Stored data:
::::

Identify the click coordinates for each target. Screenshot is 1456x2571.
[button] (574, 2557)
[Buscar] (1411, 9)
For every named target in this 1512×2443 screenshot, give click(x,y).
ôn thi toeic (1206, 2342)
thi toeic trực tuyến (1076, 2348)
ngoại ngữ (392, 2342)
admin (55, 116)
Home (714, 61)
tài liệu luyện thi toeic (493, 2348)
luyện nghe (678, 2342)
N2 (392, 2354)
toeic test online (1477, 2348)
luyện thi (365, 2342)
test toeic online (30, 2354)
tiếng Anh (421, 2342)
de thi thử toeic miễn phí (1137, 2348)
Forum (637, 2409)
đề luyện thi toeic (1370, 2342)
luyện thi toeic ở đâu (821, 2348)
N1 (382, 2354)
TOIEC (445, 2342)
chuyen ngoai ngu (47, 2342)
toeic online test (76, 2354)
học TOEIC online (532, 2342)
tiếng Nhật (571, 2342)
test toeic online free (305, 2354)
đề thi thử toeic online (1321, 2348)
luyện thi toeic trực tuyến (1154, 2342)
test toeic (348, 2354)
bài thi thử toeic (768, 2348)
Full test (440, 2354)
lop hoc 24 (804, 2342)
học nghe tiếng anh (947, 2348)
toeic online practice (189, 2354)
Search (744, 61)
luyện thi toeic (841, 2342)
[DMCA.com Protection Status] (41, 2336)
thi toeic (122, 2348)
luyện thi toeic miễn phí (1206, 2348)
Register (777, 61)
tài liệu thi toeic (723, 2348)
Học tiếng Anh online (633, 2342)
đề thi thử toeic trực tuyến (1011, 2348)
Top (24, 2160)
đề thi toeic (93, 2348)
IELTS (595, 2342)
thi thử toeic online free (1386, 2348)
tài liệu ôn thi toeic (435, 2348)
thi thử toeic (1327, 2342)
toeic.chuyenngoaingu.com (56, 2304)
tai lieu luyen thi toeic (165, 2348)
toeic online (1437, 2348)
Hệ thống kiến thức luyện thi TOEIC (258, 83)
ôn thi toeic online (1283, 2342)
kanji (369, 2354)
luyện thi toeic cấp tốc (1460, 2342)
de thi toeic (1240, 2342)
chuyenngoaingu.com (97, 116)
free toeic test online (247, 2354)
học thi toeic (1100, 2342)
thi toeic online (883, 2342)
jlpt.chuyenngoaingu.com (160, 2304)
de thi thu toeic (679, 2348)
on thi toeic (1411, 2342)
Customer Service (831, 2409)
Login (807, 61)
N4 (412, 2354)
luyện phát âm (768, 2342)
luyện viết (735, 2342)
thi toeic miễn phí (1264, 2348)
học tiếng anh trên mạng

::::

● What to work on: Look through the records above and please copy every line in which the string "test" occurs.

● Task answer:
toeic test online (1477, 2348)
test toeic online (30, 2354)
toeic online test (76, 2354)
test toeic online free (305, 2354)
test toeic (348, 2354)
Full test (440, 2354)
free toeic test online (247, 2354)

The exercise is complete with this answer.